Luise wohnte in der Nähe der Herrenhäuser Gärten direkt in Hannover. Da die Verkehrsanbindung vom Flughafen zu wünschen übrig ließ, gönnten sie sich ein Taxi.
„Ich hoffe, Luise ist da“, meinte Charlotte, als der Taxifahrer sie kurz nach drei vor Luises Tür absetzte.
„Falls nicht, kehren wir irgendwo ein und versuchen es später noch mal.“
Luises Wohnung lag in einem eleganten Altbau, der nach dem Krieg renoviert und modernisiert worden war. Als sie an ihrer Tür im ersten Stock klingelten, dauerte es einen Moment, bis sie Schritte auf der Diele hörten. Dann wurde die Tür geöffnet.
„Charlotte!“, rief Luise. „Das ist ja eine Überraschung!

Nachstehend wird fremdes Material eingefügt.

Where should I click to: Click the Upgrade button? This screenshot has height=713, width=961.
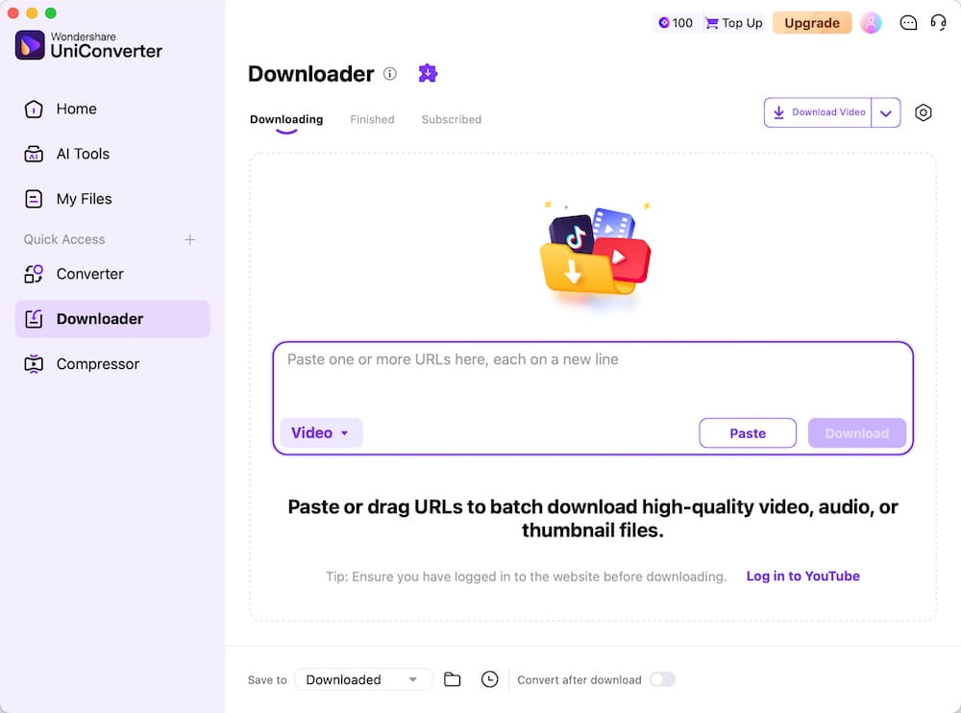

Was führt dich denn nach Hannover?“
„Deine Reputation als Journalistin“, erwiderte Charlotte lächelnd. „Darf ich dir Thomas Mitchell vorstellen?“ Sie wies auf ihren Begleiter. „Thomas ist ein guter Freund aus London, der deine Hilfe gebrauchen könnte. Thomas, das ist Luise Janssen, die Frau, die mit ihrer spitzen Feder Existenzen auslöschen kann.“
Luise lachte nur, dann reichte sie Thomas die Hand.

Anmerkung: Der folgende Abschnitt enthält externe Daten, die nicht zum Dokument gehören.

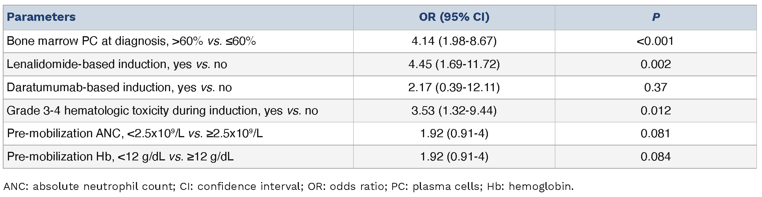
Task: Click the Pre-mobilization ANC row label
Action: pyautogui.click(x=135, y=134)
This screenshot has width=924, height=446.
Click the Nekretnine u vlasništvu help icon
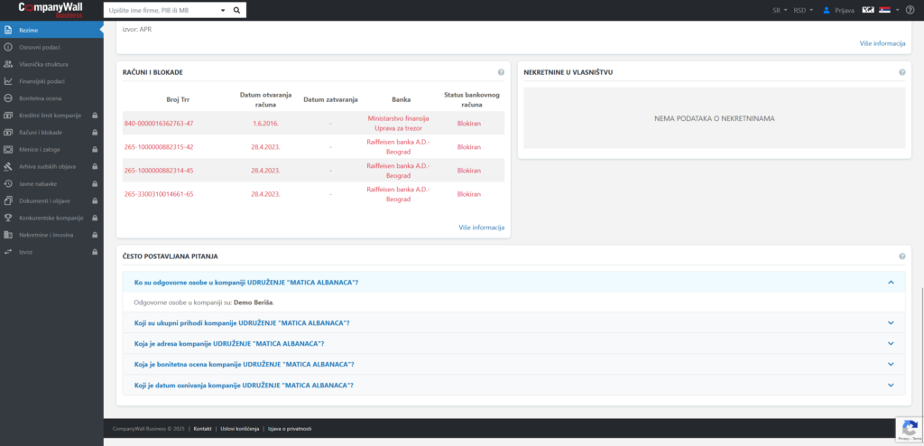point(901,72)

„Na, dann kommt mal rein und erzählt mir, welchen Bösewicht ich mit meiner giftigen Feder zur Strecke bringen soll.“
Luises Wohnung war ausgesprochen modern eingerichtet. Ihre Möbel strahlten den Lebensstil der aufstrebenden Elite der Fünfzigerjahre aus. Die Sessel waren nicht massiv, sondern erinnerten an Stühle mit dicken Sesselpolstern. Tisch und Schränke waren aus hellem Holz. Natürlich verfügte Luise auch über ein Fernsehgerät, das in einer raffinierten Schrankkombination gemeinsam mit einem Radio und einem Plattenspieler untergebracht war. An den Wänden hingen keine alten Meister, sondern Glasrahmen mit modernen Kunstdrucken und ausgefallenen Reiseplakaten. Zudem gab es ein großes Regal, auf dem zahlreiche Souvenirs aus aller Herren Länder lagen, von der afrikanischen Maske bis zum chinesischen Fächer.
„Du hast eine sehr schöne Wohnung“, sagte Charlotte, während sie sich in einen der Sessel setzte.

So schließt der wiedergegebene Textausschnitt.